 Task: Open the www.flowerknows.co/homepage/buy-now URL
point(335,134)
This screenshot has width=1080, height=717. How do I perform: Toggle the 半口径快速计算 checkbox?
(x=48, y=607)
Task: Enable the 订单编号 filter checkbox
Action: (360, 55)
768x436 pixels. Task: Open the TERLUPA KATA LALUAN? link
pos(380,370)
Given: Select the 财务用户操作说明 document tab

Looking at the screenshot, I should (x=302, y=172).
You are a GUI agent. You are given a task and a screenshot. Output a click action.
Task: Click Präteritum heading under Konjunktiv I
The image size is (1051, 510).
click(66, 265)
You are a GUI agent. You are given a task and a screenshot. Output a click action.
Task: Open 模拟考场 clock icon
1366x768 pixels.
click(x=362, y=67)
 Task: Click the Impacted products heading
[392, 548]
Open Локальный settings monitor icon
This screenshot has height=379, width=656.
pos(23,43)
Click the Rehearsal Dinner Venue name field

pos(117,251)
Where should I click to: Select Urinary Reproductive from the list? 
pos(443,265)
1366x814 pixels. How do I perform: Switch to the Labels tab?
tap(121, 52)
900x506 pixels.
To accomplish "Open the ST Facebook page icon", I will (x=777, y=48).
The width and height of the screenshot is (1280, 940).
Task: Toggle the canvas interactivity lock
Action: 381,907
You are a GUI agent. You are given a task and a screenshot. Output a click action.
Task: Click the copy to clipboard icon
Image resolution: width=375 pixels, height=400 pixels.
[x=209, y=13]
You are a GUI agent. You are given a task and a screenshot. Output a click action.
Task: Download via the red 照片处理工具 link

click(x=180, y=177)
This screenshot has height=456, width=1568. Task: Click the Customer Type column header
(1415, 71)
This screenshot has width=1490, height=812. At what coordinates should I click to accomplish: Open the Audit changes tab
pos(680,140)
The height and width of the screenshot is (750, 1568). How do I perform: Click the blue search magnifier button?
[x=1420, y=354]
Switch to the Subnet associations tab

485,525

Task prompt :: Could you print, exactly and with nothing else, the lines from the one containing "The image size is (1051, 510)." through the last line of the records above?

Exercise response ::
The image size is (1051, 510).
click(66, 265)
You are a GUI agent. You are given a task and a screenshot. Output a click action.
Task: Open 模拟考场 clock icon
1366x768 pixels.
click(x=362, y=67)
 Task: Click the Impacted products heading
[392, 548]
Open Локальный settings monitor icon
This screenshot has height=379, width=656.
pos(23,43)
Click the Rehearsal Dinner Venue name field

pos(117,251)
Where should I click to: Select Urinary Reproductive from the list? 
pos(443,265)
1366x814 pixels. How do I perform: Switch to the Labels tab?
tap(121, 52)
900x506 pixels.
To accomplish "Open the ST Facebook page icon", I will (x=777, y=48).
The width and height of the screenshot is (1280, 940).
Task: Toggle the canvas interactivity lock
Action: 381,907
You are a GUI agent. You are given a task and a screenshot. Output a click action.
Task: Click the copy to clipboard icon
Image resolution: width=375 pixels, height=400 pixels.
[x=209, y=13]
You are a GUI agent. You are given a task and a screenshot. Output a click action.
Task: Download via the red 照片处理工具 link

click(x=180, y=177)
This screenshot has height=456, width=1568. Task: Click the Customer Type column header
(1415, 71)
This screenshot has width=1490, height=812. At what coordinates should I click to accomplish: Open the Audit changes tab
pos(680,140)
The height and width of the screenshot is (750, 1568). How do I perform: Click the blue search magnifier button?
[x=1420, y=354]
Switch to the Subnet associations tab

485,525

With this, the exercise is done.